ARGENTINA'S FEMINIST INSURGENCY AND STRUGGLES OVER SOCIAL REPRODUCTION
29. Nov
An online lecture by Liz Mason-Deese Tuesday 29 November, 6:15-7:45pm
Over the past decade, a massive, innovative, and radical feminist movement has emerged in Latin America both in opposition to gender-based violence and in demand of new rights, such as the right to abortion. Questions of social reproduction are central to this feminism that has linked the devaluation of feminized labor to the violence against feminized bodies, connecting economic and financial violence to a myriad of other forms of violence. This talk explores how feminisms in Argentina center issues of social reproduction: both in terms of demands on the state to fund aspects of social reproduction and in practices of self-organization and autonomous forms of social reproduction enacted by movements themselves. From community-run health clinics to soup kitchens and educational programs, these autonomous forms of social reproduction also point to ways of reorganizing the labor of social reproduction, deconfining it from the private household and the family, and making it into a collective responsibility.
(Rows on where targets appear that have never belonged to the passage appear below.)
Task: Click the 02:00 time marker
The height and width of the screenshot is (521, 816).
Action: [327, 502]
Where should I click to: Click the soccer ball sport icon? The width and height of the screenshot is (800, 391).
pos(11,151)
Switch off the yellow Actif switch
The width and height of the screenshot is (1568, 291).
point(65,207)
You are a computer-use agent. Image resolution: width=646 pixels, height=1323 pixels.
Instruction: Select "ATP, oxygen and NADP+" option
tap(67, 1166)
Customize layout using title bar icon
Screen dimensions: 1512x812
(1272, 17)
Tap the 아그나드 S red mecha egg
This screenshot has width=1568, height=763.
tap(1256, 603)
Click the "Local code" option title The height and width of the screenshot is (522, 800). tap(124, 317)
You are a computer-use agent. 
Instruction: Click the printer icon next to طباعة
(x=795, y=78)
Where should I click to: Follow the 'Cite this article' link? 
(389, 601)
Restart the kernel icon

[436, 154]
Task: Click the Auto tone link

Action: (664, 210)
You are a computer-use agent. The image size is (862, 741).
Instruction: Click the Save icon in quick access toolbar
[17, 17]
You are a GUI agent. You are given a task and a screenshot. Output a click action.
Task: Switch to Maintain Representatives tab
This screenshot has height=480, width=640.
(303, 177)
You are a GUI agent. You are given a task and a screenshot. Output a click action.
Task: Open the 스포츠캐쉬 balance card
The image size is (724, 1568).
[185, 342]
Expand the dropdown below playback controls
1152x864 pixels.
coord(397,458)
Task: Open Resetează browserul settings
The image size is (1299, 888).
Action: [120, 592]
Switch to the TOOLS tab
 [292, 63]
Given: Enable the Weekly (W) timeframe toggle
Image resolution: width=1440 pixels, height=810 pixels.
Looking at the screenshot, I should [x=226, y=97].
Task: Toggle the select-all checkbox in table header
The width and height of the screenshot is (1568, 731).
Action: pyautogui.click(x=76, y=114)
Liz Mason-Deese holds a PhD in Geography from the University of North Carolina at Chapel Hill and is a long time researcher, translator, and participant in feminist and workers' movements in Argentina. She is the translator of numerous books about feminist movements and thought around the world, including Feminist International by Veronica Gago, A Feminist Reading of Debt by Veronica Gago and Luci Cavallero, and The Feminist Subversion of the Economy by Amaia Perez Orozco. She is also a member of the Counter-Cartographies Collective and the translation collective Territorio de Ideas.
This event is organised by Ben Trott and hosted by the Gender and Diversity Research Network.